[jira] [Commented] (CASSANDRA-13555) Thread leak during repair

2017-05-31 Thread Simon Zhou (JIRA)

[ 
https://issues.apache.org/jira/browse/CASSANDRA-13555?page=com.atlassian.jira.plugin.system.issuetabpanels:comment-tabpanel=16032401#comment-16032401
 ] 

Simon Zhou commented on CASSANDRA-13555:


Thanks [~tjake] for the comment.

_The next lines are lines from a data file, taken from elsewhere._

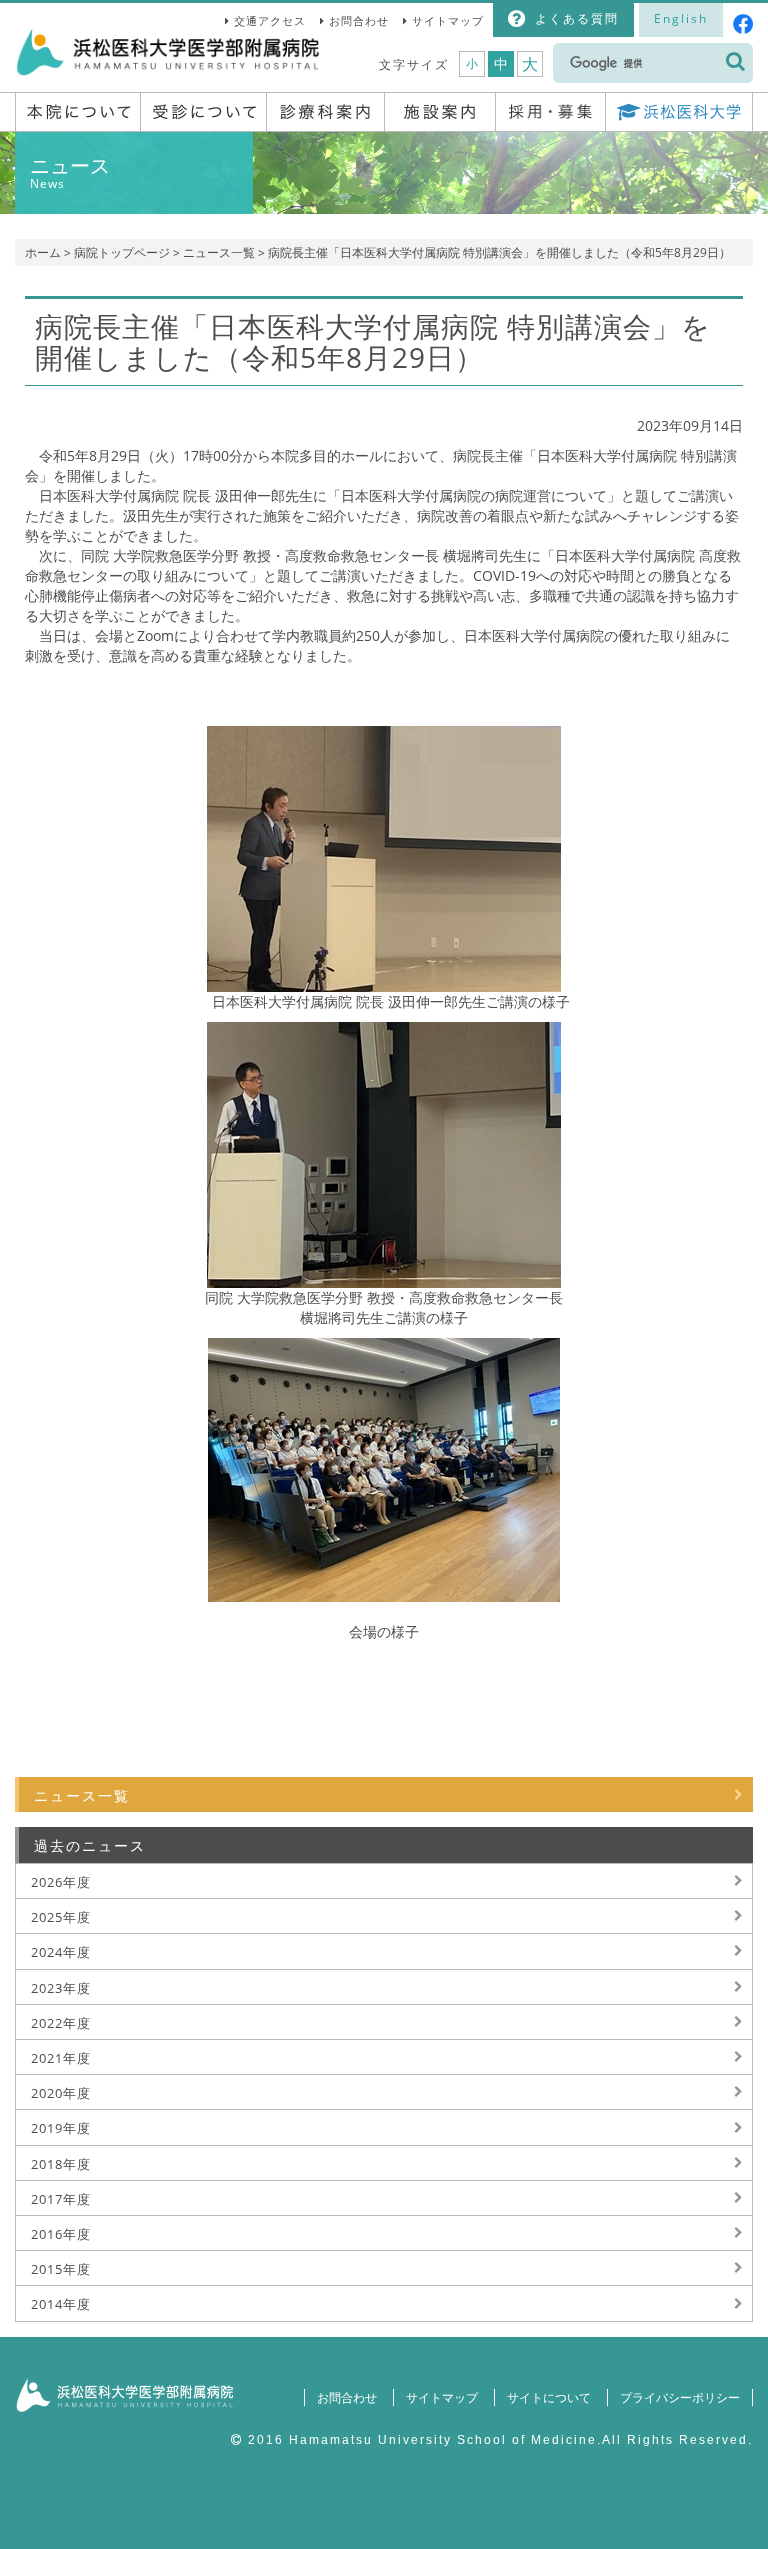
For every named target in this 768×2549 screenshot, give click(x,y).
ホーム (43, 252)
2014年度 (61, 2304)
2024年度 (61, 1952)
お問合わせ (359, 20)
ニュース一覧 (219, 252)
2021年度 (61, 2058)
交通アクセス (270, 20)
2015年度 (61, 2269)
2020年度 (61, 2093)
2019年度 (61, 2128)
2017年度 (61, 2199)
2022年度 (61, 2023)
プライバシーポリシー (680, 2397)
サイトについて (549, 2397)
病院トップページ (122, 252)
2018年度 (61, 2164)
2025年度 (61, 1917)
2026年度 (61, 1882)
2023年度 (61, 1988)
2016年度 (61, 2234)
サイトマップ (448, 20)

I'll be working on the patch but I'm not sure 
whether that is the best fix. Reasons:
1. The "executor" is created in RepairRunnable and runs all RepairJob's for a 
given keyspace. It's not a single RepairSession instance's responsibility to 
stop the "executor", nor it has a reference to it.
2. The bigger problem is that, why do we handle "node down" in RepairSession? 
IMHO it should be handled at a higher level. That means, once an endpoint is 
down, we should stop all RepairRunnable's. Sure there could be improvement, 
e.g., only stop those affected RepairSession's (token ranges). But anyway we 
are not doing this today and it deserves a separate change.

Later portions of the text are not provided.